# ACTIVITY:
Output the records exactly, with no line skipped.

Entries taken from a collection
####

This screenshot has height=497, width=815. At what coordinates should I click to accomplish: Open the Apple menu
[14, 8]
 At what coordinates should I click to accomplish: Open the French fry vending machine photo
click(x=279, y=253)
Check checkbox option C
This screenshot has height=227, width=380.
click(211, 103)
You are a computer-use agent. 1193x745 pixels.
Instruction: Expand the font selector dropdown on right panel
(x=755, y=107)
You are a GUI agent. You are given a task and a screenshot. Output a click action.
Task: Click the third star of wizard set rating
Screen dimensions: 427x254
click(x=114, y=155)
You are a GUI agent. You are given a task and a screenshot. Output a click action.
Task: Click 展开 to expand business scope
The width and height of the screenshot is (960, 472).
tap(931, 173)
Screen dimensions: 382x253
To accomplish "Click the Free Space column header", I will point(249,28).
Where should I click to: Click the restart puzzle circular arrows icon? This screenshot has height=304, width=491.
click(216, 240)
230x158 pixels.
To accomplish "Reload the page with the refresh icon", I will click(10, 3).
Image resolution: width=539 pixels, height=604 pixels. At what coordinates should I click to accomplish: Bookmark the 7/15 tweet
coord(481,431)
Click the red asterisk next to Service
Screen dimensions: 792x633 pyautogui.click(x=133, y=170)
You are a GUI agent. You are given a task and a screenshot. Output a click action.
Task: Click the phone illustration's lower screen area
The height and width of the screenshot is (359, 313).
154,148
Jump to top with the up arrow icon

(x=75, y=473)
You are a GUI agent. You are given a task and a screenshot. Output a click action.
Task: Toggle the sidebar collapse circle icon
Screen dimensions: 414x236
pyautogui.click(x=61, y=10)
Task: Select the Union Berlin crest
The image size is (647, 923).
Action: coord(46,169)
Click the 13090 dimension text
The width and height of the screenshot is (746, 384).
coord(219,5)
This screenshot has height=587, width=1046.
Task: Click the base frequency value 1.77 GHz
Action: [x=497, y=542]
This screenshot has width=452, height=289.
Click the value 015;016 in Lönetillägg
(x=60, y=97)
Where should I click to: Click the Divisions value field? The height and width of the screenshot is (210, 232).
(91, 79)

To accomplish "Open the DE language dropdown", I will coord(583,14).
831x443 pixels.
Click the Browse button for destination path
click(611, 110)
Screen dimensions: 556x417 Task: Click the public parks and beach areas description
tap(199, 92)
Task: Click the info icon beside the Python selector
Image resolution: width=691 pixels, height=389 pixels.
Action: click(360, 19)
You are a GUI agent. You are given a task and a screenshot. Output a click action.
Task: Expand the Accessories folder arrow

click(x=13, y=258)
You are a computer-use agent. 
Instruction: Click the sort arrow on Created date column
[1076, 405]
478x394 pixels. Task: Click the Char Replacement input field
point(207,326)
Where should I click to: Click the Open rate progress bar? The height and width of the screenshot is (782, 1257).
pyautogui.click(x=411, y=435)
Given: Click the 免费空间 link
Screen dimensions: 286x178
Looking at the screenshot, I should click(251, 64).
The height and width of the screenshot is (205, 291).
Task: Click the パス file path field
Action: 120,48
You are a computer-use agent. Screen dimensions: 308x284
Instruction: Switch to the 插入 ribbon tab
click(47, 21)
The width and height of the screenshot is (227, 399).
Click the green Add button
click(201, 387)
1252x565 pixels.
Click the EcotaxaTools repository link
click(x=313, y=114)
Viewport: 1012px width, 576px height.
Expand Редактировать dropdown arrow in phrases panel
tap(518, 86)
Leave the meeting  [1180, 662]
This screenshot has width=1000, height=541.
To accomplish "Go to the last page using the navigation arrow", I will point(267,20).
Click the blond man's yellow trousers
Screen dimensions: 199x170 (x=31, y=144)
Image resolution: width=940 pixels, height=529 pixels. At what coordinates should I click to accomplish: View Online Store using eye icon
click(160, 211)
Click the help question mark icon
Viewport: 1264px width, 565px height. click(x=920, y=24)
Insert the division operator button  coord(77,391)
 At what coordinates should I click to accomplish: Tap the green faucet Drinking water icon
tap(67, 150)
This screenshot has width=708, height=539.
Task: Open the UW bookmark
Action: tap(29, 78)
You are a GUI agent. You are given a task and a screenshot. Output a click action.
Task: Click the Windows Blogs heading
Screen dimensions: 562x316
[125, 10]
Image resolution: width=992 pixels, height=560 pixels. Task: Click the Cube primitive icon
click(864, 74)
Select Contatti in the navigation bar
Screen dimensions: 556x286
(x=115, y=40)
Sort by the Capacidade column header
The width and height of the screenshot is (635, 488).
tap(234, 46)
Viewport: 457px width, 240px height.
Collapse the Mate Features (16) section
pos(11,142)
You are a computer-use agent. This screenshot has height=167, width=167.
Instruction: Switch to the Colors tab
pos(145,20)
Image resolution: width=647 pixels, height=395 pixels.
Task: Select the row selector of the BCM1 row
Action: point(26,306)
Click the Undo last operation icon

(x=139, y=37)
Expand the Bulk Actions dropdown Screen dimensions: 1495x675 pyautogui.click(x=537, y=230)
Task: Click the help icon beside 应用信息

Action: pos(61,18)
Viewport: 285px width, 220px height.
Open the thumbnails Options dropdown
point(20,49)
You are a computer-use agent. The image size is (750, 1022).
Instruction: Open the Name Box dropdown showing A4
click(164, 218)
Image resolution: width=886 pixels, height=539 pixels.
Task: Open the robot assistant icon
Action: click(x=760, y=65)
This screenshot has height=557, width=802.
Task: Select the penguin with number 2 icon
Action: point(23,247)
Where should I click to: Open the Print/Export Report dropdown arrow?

####

# RESULT:
This screenshot has height=497, width=815. At what coordinates should I click to accomplish: Open the Apple menu
[14, 8]
 At what coordinates should I click to accomplish: Open the French fry vending machine photo
click(x=279, y=253)
Check checkbox option C
This screenshot has height=227, width=380.
click(211, 103)
You are a computer-use agent. 1193x745 pixels.
Instruction: Expand the font selector dropdown on right panel
(x=755, y=107)
You are a GUI agent. You are given a task and a screenshot. Output a click action.
Task: Click the third star of wizard set rating
Screen dimensions: 427x254
click(x=114, y=155)
You are a GUI agent. You are given a task and a screenshot. Output a click action.
Task: Click 展开 to expand business scope
The width and height of the screenshot is (960, 472).
tap(931, 173)
Screen dimensions: 382x253
To accomplish "Click the Free Space column header", I will point(249,28).
Where should I click to: Click the restart puzzle circular arrows icon? This screenshot has height=304, width=491.
click(216, 240)
230x158 pixels.
To accomplish "Reload the page with the refresh icon", I will click(10, 3).
Image resolution: width=539 pixels, height=604 pixels. At what coordinates should I click to accomplish: Bookmark the 7/15 tweet
coord(481,431)
Click the red asterisk next to Service
Screen dimensions: 792x633 pyautogui.click(x=133, y=170)
You are a GUI agent. You are given a task and a screenshot. Output a click action.
Task: Click the phone illustration's lower screen area
The height and width of the screenshot is (359, 313).
154,148
Jump to top with the up arrow icon

(x=75, y=473)
You are a GUI agent. You are given a task and a screenshot. Output a click action.
Task: Toggle the sidebar collapse circle icon
Screen dimensions: 414x236
pyautogui.click(x=61, y=10)
Task: Select the Union Berlin crest
The image size is (647, 923).
Action: coord(46,169)
Click the 13090 dimension text
The width and height of the screenshot is (746, 384).
coord(219,5)
This screenshot has height=587, width=1046.
Task: Click the base frequency value 1.77 GHz
Action: [x=497, y=542]
This screenshot has width=452, height=289.
Click the value 015;016 in Lönetillägg
(x=60, y=97)
Where should I click to: Click the Divisions value field? The height and width of the screenshot is (210, 232).
(91, 79)

To accomplish "Open the DE language dropdown", I will coord(583,14).
831x443 pixels.
Click the Browse button for destination path
click(611, 110)
Screen dimensions: 556x417 Task: Click the public parks and beach areas description
tap(199, 92)
Task: Click the info icon beside the Python selector
Image resolution: width=691 pixels, height=389 pixels.
Action: click(360, 19)
You are a GUI agent. You are given a task and a screenshot. Output a click action.
Task: Expand the Accessories folder arrow

click(x=13, y=258)
You are a computer-use agent. 
Instruction: Click the sort arrow on Created date column
[1076, 405]
478x394 pixels. Task: Click the Char Replacement input field
point(207,326)
Where should I click to: Click the Open rate progress bar? The height and width of the screenshot is (782, 1257).
pyautogui.click(x=411, y=435)
Given: Click the 免费空间 link
Screen dimensions: 286x178
Looking at the screenshot, I should click(251, 64).
The height and width of the screenshot is (205, 291).
Task: Click the パス file path field
Action: 120,48
You are a computer-use agent. Screen dimensions: 308x284
Instruction: Switch to the 插入 ribbon tab
click(47, 21)
The width and height of the screenshot is (227, 399).
Click the green Add button
click(201, 387)
1252x565 pixels.
Click the EcotaxaTools repository link
click(x=313, y=114)
Viewport: 1012px width, 576px height.
Expand Редактировать dropdown arrow in phrases panel
tap(518, 86)
Leave the meeting  [1180, 662]
This screenshot has width=1000, height=541.
To accomplish "Go to the last page using the navigation arrow", I will point(267,20).
Click the blond man's yellow trousers
Screen dimensions: 199x170 (x=31, y=144)
Image resolution: width=940 pixels, height=529 pixels. At what coordinates should I click to accomplish: View Online Store using eye icon
click(160, 211)
Click the help question mark icon
Viewport: 1264px width, 565px height. click(x=920, y=24)
Insert the division operator button  coord(77,391)
 At what coordinates should I click to accomplish: Tap the green faucet Drinking water icon
tap(67, 150)
This screenshot has width=708, height=539.
Task: Open the UW bookmark
Action: tap(29, 78)
You are a GUI agent. You are given a task and a screenshot. Output a click action.
Task: Click the Windows Blogs heading
Screen dimensions: 562x316
[125, 10]
Image resolution: width=992 pixels, height=560 pixels. Task: Click the Cube primitive icon
click(864, 74)
Select Contatti in the navigation bar
Screen dimensions: 556x286
(x=115, y=40)
Sort by the Capacidade column header
The width and height of the screenshot is (635, 488).
tap(234, 46)
Viewport: 457px width, 240px height.
Collapse the Mate Features (16) section
pos(11,142)
You are a computer-use agent. This screenshot has height=167, width=167.
Instruction: Switch to the Colors tab
pos(145,20)
Image resolution: width=647 pixels, height=395 pixels.
Task: Select the row selector of the BCM1 row
Action: point(26,306)
Click the Undo last operation icon

(x=139, y=37)
Expand the Bulk Actions dropdown Screen dimensions: 1495x675 pyautogui.click(x=537, y=230)
Task: Click the help icon beside 应用信息

Action: pos(61,18)
Viewport: 285px width, 220px height.
Open the thumbnails Options dropdown
point(20,49)
You are a computer-use agent. The image size is (750, 1022).
Instruction: Open the Name Box dropdown showing A4
click(164, 218)
Image resolution: width=886 pixels, height=539 pixels.
Task: Open the robot assistant icon
Action: click(x=760, y=65)
This screenshot has height=557, width=802.
Task: Select the penguin with number 2 icon
Action: point(23,247)
Where should I click to: Open the Print/Export Report dropdown arrow?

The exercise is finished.